Task description: Based on the page extract about the Golden State Start diaper program, explain in one to three sentences why critics question how much the program spends per diaper.

Top of Page extract

Governor Gavin Newsom has rolled out a shiny new program called Golden State Start that promises a box of “free” diapers to every newborn leaving participating hospitals. It sounds heartwarming until you look at the budget papers, the nonprofit doing the work, and the family ties that make this look less like charity and more like politics with a bow on top.

What Golden State Start actually does

The program will provide 400 diapers to each newborn discharged from participating hospitals, and the state has budgeted about $20 million to get it started. Baby2Baby, a Los Angeles nonprofit, will handle procurement, warehousing and distribution for the Department of Health Care Access and Information. Officials call it an affordability and maternal‑health measure aimed at families on Medi‑Cal, and yes, diapers are an essential item for new parents.

Where the money goes — and why taxpayers should squint

The governor’s budget shows $7.4 million in one year and $12.5 million the next, totaling roughly $19.9 million. Do the math and critics say the per‑diaper and per‑package costs look high. Depending on brand and size, diapers can retail from a dime to seventy cents each. If the state is spending big above retail, that’s a problem. Even worse: if the program is promoted as a “three‑month supply” but actually delivers 400 diapers, reporters and taxpayers deserve a straight answer on what families are really getting.

Bottom of Page extract
Top of Data listing

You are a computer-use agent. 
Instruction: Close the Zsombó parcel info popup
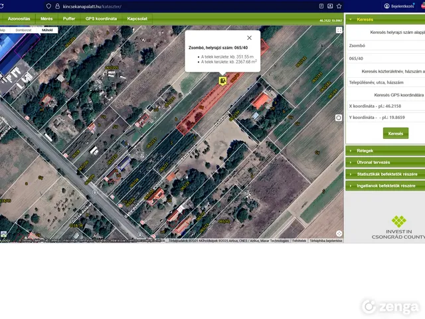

Bottom of Data listing
Top of Data listing

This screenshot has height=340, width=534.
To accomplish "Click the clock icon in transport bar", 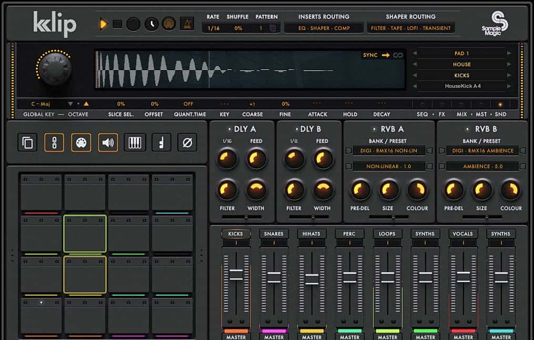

Bottom of Data listing

Problem solution: The budget sets aside about $19.9 million over two years ($7.4 million, then $12.5 million) to give 400 diapers to each newborn, and critics who do the math say the per-diaper and per-package costs look high. Diapers retail for about a dime to seventy cents each, depending on brand and size, so spending far above retail would be a problem.